### [What to do]
Copy every line of the records that includes the word "Toggle".

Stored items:
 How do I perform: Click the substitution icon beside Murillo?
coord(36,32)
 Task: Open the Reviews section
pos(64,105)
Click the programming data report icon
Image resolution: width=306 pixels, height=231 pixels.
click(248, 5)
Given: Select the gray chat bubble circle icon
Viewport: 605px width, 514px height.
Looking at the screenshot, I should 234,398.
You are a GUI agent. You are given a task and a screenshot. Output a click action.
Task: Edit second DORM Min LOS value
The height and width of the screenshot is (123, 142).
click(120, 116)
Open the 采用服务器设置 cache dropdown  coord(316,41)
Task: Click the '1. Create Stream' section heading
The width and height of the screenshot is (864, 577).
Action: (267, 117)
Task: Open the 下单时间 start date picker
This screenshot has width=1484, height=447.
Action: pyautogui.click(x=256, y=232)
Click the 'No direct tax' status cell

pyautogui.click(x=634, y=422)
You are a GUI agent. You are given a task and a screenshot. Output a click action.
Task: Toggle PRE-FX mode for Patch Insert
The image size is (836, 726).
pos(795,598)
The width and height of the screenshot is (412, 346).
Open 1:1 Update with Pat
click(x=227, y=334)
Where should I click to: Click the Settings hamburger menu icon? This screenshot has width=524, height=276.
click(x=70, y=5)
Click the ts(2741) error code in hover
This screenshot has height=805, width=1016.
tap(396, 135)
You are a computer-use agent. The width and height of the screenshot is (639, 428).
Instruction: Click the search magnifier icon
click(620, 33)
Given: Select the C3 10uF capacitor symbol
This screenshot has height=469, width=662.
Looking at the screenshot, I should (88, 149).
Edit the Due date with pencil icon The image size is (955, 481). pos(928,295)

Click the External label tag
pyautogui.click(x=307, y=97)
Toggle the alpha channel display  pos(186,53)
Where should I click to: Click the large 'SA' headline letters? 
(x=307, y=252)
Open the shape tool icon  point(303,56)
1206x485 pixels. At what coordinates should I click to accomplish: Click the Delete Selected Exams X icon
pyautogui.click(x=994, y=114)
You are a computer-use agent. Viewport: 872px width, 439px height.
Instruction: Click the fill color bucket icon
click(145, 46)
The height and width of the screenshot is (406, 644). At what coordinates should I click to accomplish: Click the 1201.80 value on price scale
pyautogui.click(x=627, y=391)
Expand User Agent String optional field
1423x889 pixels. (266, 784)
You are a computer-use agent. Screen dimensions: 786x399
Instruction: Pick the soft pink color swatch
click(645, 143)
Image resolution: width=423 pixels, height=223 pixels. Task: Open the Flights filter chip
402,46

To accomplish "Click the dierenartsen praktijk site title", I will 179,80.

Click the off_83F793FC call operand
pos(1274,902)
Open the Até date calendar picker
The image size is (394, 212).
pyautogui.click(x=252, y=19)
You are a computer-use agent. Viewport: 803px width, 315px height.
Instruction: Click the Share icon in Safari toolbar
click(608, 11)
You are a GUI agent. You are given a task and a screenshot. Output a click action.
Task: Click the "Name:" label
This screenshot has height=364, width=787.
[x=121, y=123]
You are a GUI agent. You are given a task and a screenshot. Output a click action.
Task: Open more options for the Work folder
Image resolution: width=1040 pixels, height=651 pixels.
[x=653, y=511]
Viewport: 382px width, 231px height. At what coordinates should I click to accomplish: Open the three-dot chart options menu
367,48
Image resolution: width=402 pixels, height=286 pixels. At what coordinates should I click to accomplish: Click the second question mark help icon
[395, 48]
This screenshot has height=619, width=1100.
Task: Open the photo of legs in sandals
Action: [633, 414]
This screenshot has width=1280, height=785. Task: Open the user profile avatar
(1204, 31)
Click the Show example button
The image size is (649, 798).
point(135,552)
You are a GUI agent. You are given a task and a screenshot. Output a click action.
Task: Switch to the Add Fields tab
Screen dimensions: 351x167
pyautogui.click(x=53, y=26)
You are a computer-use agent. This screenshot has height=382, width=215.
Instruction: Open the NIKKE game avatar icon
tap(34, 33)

### [Task solution]
Task: Toggle PRE-FX mode for Patch Insert
Toggle the alpha channel display  pos(186,53)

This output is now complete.